● WRITTEN REQUEST:
Reproduce verbatim the portion of the passage below on theoretical frameworks in research, from "We continue this" up to and including "on networked mentoring.".

● EXCERPT PROVIDED:
──────────────────────────────
We continue this discussion on theoretical frameworks in the context of research because methodologically sound research benefits from a solid theoretical foundation. Before proceeding with this section, we encourage readers to skim the four case studies in Chapters 16 through 19, where the mentees are undergraduate students; the two case studies in Chapters 20 and 21, where the mentees are graduate students; the three case studies in Chapters 22 through 24, where the mentees are faculty members; the two case studies in Chapters 25 and 26, were university staff are the mentees; and the one case study in Chapter 28, on networked mentoring.
──────────────────────────────
● EXTRACTED MATERIAL:
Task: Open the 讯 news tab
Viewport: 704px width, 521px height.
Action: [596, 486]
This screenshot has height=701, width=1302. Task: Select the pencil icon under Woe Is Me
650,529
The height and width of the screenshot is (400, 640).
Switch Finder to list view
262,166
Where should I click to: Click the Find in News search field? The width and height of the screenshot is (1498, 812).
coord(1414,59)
──────────────────────────────
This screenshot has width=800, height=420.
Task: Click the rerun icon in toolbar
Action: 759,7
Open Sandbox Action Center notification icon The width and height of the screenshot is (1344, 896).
──────────────────────────────
● WRITTEN SOLUTION:
We continue this discussion on theoretical frameworks in the context of research because methodologically sound research benefits from a solid theoretical foundation. Before proceeding with this section, we encourage readers to skim the four case studies in Chapters 16 through 19, where the mentees are undergraduate students; the two case studies in Chapters 20 and 21, where the mentees are graduate students; the three case studies in Chapters 22 through 24, where the mentees are faculty members; the two case studies in Chapters 25 and 26, were university staff are the mentees; and the one case study in Chapter 28, on networked mentoring.